LAFF Society

NEWSLETTER

Lowell Hardin: “Quietly Inspirational”

By Sheila Avrin McLean

 
 
Lowell Hardin, center. Photo: Purdue Agriculture Connections
 
It was the early 1970s and David Bell, then executive vice president of the Ford Foundation, asked me to join Lowell Hardin, by then a renowned agricultural specialist with the Ford Foundation, and representatives of the Rockefeller Foundation, FAO and UNDP at a meeting convened at the World Bank. 
 
Lowell and Ralph Cummings, Lowell’s counterpart at Rockefeller, were concocting an idea to follow up on the work being done by several new and promising agricultural research centers in The Philippines (the International Rice Research Institute, or IRRI) and Mexico (the International Maize and Wheat Improvement Center, or CIMMYT) by creating a coalition of donors run out of the World Bank called the Consultative Group for International Agricultural Research, or CGIAR.
 
The World Bank meeting was supportive of the notion but concluded by tying the future of the concept to a condition that the Indian Government would—quickly, with a deadline of at most, as I recall, three months—recognize as an “international organization” a-yet-to-be created legal entity then in Hyderabad: ICRISAT, a research institution devoted to agriculture in the semi-arid tropics. 
 
Other than Lowell and Ralph, the other experienced internationalists around the table thought this an impossible challenge.

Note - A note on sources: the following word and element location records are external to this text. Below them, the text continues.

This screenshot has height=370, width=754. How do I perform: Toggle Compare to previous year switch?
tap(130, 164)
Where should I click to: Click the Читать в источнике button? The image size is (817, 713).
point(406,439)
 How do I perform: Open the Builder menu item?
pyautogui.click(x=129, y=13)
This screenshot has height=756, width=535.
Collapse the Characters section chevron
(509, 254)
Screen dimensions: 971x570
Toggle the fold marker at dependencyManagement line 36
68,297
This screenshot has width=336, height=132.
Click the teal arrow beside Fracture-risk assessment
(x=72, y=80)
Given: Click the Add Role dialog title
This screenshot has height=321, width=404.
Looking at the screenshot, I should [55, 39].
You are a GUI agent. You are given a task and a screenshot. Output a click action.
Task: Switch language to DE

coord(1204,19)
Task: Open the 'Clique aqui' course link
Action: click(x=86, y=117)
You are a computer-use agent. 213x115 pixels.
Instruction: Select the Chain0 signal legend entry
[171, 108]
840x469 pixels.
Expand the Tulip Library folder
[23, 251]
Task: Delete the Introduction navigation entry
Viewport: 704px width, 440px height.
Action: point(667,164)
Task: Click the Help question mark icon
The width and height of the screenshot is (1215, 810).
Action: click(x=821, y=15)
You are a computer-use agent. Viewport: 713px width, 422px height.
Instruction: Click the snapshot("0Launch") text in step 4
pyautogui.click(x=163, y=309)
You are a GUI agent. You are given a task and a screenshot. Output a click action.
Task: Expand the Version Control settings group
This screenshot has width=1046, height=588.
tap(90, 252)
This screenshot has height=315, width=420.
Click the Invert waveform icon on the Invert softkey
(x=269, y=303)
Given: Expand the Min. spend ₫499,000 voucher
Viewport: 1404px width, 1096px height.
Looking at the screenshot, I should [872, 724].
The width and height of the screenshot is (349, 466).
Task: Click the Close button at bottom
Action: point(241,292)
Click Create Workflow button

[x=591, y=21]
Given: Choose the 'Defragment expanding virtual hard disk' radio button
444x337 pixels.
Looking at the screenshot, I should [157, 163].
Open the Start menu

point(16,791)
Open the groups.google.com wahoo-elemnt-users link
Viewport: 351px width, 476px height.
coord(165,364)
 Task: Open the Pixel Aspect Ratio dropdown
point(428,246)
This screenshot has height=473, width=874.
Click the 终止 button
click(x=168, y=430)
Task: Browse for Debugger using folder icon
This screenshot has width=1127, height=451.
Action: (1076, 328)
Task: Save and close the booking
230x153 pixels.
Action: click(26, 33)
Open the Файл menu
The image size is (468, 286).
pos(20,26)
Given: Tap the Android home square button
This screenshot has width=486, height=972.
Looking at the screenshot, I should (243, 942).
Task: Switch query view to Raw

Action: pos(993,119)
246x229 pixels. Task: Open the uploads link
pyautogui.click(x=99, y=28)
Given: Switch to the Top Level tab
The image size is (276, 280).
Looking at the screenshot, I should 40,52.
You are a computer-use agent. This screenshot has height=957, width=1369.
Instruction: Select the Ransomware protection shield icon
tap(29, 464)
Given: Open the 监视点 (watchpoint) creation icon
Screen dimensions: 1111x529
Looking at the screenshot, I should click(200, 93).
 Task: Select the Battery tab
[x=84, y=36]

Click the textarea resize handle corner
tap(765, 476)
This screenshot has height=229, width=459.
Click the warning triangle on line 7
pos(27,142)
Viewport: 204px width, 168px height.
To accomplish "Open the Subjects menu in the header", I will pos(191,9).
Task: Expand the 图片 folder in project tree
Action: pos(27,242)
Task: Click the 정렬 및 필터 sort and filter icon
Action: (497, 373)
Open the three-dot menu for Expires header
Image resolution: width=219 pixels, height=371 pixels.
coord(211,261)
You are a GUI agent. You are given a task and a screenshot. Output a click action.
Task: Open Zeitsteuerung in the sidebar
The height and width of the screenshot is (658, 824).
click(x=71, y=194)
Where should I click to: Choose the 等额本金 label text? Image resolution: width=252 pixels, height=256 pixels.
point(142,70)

Essentially, the question was how to get a famously laborious and slow government bureaucracy to agree on a then-novel approach to a complicated legal structure. Lowell and Ralph assured the group “this can be done”, and I had the privilege, as a then very young and inexperienced lawyer, to assure, with another then-FF lawyer, Phillip Hahn, the legal niceties. 
 
But it was Lowell and Ralph who teamed to do the “heavy lifting” of convincing the Indian complex of ministries to recognize an unusual legal entity inside India as having the characteristics of an international entity, tied to UN institutions, the World Bank and U.S. foundations.
 
And so began my work with Lowell, which was quietly inspirational and often very successful in finding solutions to hunger problems internationally. While the agreements, constitutions and by-laws drafted for the emerging CGIAR centers and the system as a whole were my sphere, they would have been for naught but for the knowledge, grace and insights Lowell (and Ralph and other agricultural experts) shared in politically savvy ways with government ministries and bureaucrats as diverse and far-flung as in India, Syria, Nigeria and other countries, enabling what nay-sayers said couldn’t be enabled. 
 
When I think of Lowell, I think of a gracious, informed man who knew how to put knowledge to work. I am sorry he is no longer with us.